An overdose death Friday morning pushed the total of such fatalities to 18 this year. In 2015, the city experienced 17.

“We need to pay more attention to this because it's taking lives from our students,” said Madeline Nolan, who teaches substance abuse prevention in Waterbury schools, where opiates, including pain killers, are discussed often.

Nolan is part of a regional opioid work group that met in City Hall Friday afternoon. Senator Chris Murphy told the group he is proposing a bill to release nearly $1 billion in emergency federal funding to address this epidemic.

On Monday, Waterbury police, in conjunction with state and federal agencies, conducted Operation Stamp Out, which used arrest warrants in targeting what cops described as mid-level drug dealers. So far, 44 arrests were made, 37 related to the sale of heroin.

Monday's raids, conducted by 12 teams of officers, netted 2,300 bags of heroin and almost $25,000 in cash.

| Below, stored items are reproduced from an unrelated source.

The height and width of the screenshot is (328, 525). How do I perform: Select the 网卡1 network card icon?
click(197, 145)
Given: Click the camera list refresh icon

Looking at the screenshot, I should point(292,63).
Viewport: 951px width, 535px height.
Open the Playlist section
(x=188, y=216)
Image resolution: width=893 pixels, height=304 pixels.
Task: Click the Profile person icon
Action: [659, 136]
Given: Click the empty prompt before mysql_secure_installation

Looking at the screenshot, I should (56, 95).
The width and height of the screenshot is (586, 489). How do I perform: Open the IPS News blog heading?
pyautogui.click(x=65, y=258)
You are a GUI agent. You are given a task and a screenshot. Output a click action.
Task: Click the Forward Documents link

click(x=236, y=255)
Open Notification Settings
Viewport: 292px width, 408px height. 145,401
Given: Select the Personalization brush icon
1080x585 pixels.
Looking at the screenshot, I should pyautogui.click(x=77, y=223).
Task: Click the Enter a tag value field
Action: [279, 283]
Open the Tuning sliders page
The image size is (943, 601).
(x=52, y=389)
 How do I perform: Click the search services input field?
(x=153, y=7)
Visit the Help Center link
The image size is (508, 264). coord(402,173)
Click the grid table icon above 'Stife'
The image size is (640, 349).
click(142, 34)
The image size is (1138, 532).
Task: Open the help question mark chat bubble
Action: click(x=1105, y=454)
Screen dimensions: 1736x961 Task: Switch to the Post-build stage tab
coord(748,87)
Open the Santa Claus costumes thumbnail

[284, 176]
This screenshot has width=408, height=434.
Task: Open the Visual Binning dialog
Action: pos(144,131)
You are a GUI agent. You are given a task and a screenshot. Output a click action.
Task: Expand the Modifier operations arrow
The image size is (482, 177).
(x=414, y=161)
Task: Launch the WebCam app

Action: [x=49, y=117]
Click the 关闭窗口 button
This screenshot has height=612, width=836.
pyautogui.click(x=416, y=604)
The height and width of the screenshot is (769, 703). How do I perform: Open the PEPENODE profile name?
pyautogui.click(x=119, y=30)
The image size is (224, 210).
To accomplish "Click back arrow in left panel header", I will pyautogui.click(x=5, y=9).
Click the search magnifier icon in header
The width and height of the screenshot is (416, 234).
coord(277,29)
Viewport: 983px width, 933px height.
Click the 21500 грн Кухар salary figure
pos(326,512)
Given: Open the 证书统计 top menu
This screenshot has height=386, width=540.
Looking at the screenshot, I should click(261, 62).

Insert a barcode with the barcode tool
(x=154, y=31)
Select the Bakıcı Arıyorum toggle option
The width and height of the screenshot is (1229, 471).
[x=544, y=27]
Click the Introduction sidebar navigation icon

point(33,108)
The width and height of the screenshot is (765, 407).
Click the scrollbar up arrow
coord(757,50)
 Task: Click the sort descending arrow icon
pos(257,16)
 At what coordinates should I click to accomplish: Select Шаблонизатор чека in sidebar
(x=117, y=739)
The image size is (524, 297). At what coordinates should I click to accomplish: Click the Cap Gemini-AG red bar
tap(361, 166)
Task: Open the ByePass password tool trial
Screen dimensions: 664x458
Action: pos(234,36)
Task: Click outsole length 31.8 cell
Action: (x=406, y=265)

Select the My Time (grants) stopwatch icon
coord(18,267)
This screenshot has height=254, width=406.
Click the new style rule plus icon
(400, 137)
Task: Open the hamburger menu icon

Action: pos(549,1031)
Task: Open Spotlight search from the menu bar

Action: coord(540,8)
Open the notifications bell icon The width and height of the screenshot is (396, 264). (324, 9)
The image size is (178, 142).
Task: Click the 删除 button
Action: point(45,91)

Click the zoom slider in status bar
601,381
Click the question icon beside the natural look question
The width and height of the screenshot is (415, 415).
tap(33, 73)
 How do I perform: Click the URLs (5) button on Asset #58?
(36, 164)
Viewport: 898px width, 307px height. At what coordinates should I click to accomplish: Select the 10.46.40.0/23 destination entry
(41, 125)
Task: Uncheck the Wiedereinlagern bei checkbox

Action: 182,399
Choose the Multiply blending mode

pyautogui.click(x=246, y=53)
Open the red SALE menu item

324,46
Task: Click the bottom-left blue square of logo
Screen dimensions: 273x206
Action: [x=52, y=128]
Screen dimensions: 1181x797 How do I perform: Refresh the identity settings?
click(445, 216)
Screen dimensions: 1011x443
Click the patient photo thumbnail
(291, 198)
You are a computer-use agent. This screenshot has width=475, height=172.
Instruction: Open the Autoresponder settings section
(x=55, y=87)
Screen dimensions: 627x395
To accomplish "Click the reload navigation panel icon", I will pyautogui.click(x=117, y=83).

And, Police Chief Vernon Riddick has a message for the couple of dozen additional targets still out there: “Watch out. We're still coming.”

Murphy argues if six Ebola cases led Congress to appropriate $4 billion in emergency funding two years ago, then this heroin funding request should be a shoe-in.

“Just here in Connecticut, we had 700 people die from opioid overdoses in this last year,” Murphy said, adding that the state is on pace to double that number this year.